Meskipun absen, semangat Jorge Martin tetap menggema di Mandalika. Saat parade pembalap di Kota Mataram, NTB, yang diikuti oleh para rider top termasuk Marco Bezzecchi (rekan setim Martin), penggemar Indonesia menunjukkan dukungan luar biasa.
Salah satu momen paling menyentuh adalah ketika spanduk bertuliskan "Semangat Jorge Martin" terbentang besar di tengah parade. Bukti bahwa kehadiran Martin dirindukan dan dicintai.
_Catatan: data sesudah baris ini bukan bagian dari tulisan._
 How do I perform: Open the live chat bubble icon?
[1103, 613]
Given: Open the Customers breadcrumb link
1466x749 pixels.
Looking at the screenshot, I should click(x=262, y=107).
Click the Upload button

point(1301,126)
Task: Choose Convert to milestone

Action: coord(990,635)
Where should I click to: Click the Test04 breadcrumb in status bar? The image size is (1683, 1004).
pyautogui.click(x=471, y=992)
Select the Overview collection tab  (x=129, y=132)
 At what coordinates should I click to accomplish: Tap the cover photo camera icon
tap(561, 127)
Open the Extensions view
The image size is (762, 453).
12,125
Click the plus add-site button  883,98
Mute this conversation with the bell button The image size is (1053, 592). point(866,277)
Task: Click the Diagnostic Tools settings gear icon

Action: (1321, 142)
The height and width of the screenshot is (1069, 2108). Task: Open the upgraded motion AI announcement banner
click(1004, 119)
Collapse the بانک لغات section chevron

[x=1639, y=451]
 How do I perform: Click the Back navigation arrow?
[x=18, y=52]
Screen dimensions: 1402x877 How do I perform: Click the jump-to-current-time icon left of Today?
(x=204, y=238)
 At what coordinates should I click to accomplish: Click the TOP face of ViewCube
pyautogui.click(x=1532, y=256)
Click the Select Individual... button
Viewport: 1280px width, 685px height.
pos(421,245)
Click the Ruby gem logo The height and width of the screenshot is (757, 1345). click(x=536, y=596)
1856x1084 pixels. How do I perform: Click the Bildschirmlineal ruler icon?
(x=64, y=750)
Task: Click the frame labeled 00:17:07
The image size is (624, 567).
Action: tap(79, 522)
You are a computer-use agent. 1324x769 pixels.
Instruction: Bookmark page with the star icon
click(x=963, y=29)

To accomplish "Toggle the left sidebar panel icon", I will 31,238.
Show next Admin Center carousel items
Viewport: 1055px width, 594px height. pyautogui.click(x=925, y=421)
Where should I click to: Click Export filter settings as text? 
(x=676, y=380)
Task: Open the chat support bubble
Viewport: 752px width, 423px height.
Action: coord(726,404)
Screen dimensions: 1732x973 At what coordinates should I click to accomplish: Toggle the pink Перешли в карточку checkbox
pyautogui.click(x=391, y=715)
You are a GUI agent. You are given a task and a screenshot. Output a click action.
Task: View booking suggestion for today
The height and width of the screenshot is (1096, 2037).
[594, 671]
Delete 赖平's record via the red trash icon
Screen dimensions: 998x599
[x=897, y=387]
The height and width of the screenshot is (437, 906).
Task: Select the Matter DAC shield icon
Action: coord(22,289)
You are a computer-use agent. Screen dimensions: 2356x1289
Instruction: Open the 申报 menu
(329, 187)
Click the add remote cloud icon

Musim 2025 memang tidak mudah bagi pembalap berusia 27 tahun ini. Setelah meraih gelar juara dunia MotoGP 2024, Martin harus menghadapi kenyataan pahit: cedera di awal musim, absen di beberapa seri, dan kini melewatkan salah satu seri paling bergengsi – MotoGP Indonesia di Mandalika.
Namun, semangat pantang menyerah dari Jorge Martin tetap menyala. Para penggemar di seluruh dunia, khususnya di Indonesia, tentu berharap ia segera pulih dan kembali memanaskan persaingan di lintasan.
Tanpa kehadiran Jorge Martin, MotoGP Indonesia 2025 tetap menyuguhkan persaingan sengit antara para pembalap top dunia. Tapi satu hal pasti: absennya Martin meninggalkan lubang besar di hati para fans Indonesia yang menantikan aksinya di sirkuit eksotis Mandalika.